His eyes are shut as I walk towards him, but they open like a cat’s as I come closer; they’re liquid again, soft and just a little unfocused, but still aware with feeling or passion or both. He lifts his head and smiles at me as I sit down. His hands are curled loosely around his mug, short fingers laced into each other, palms wide and square, a Mobius of touch. I’m envious. Mine are long, and sure they’re nimble, but they’re for typing, analysing, keyboards and code. His look built to feel and experience, and mine are just too dry to do more than try and do what I want them to do. I get a flash of thought, lightning disquiet – I hope it’s enough – but I quickly push it away. I’m not really able to cope with this line of thinking. “How’s your coffee?” I ask instead.

“Wonderful,” he replies, still smiling, and encouraged by that I pick mine up and take a sip. It’s still hot but not scalding – oh, god, perfect temperature – and the vanilla gives it a silkiness that complements any bitterness. It slips down my throat like ambrosia, like cum, and I’m surprised to find when I put my mug back down it’s half gone. “Mm. That is good.”

“I know. I don’t normally have anything in mine, but… it’s vanilla.” He shrugs, sounding quiet and grateful. “You said your old boss? How did you quit your job?”

“Quit? Didn’t. I was made redundant.”

“Oh…”

“No, it’s ok. I wanted to, I just didn’t have the balls. Not great at making moves. Even when it could be really good for me.” I slurp at my coffee. “So what’s happening with you? Has the vanilla kicked in?”

“It doesn’t really kick in. It has stages. I’m almost at the first.” That doesn’t sound like any drug I know, and he laughs as I tell him that. “That’s why I like vanilla.”

“Makes sense. So what are these stages?”

“Well, first I lose my nerves, so it’s a little like alcohol there, but I don’t lose my judgement. Like now…” He takes another mouthful, swallows, nods. “Before, even telling anyone the stages would have been really embarrassing. But I feel like I could tell you anything. It’s a very strange sensation, but a welcome one.”

I don’t know what to say to that, so I keep silent. My cock decides to interlude, though, and twitches under my towel. I hope he hasn’t noticed, but I get a sudden stab of worry? hope? that it won’t matter. He’ll see soon. And as I drink more coffee to hide my expression, as if he can reach into my head, he says complacently:

“So, right now, I want to see you stand up. You’ve been in a t-shirt and jeans the last two days. You even got dressed in the bathroom. I’d like to see what you look like.”

And that’s when I learn I can’t say no to him. I ease myself up and stand, wearing a semi and a towel and nothing else. He watches me, expressionless apart from his eyes, which never lose their life. But even this doesn’t make me uncomfortable.
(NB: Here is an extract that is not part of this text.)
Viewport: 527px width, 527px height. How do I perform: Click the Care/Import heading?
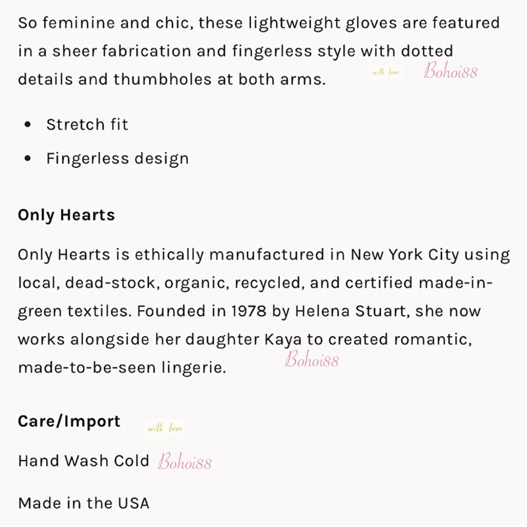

What does is the thought I’m hoping for something I might not get. Still he looks at me, only looks at me, quiet and sure and beautiful.

“Come on, you’ve been in a t-shirt and jeans too,” I protest weakly, and he laughs and stands up.

“I know,” he only says; then he picks his coffee up and drains it down, then walks closer to me.

Time slows to a singularity. I am frozen. My world is entirely this man approaching me, in no fashion apart from interest, curiosity. He seems more confident now, I can see it in his gaze and gait. I wish I could feel the same, but I’m caught between my ease and my hope and my desire, all jostling for dominance when it was already won by the guy coming ever closer to me: closer than fear, closer than hurt, as near to me as love and lust and need, to values that won’t take no for an answer, that pull me in whole. It’s only a few steps, and I don’t understand why it’s taking so long. It’s like Time itself is enjoying drawing out the tension, like some bad reality show, and I can only watch because it’s better than any alternative. He’s close enough to touch me, and I want him to but I don’t think he will, and I close my eyes to hide them wavering.

He doesn’t touch me.

He kisses me.

His lips are warm from the coffee, wide and nicely so, and soft. Incredibly soft. It’s wonderful. Given I tend to have firm kisses, I’m still surprised to find I can barely breathe, even when he breaks away.

“So,” I say, gasping a little, “it breaks down barriers,” and he’s really pleased to hear that.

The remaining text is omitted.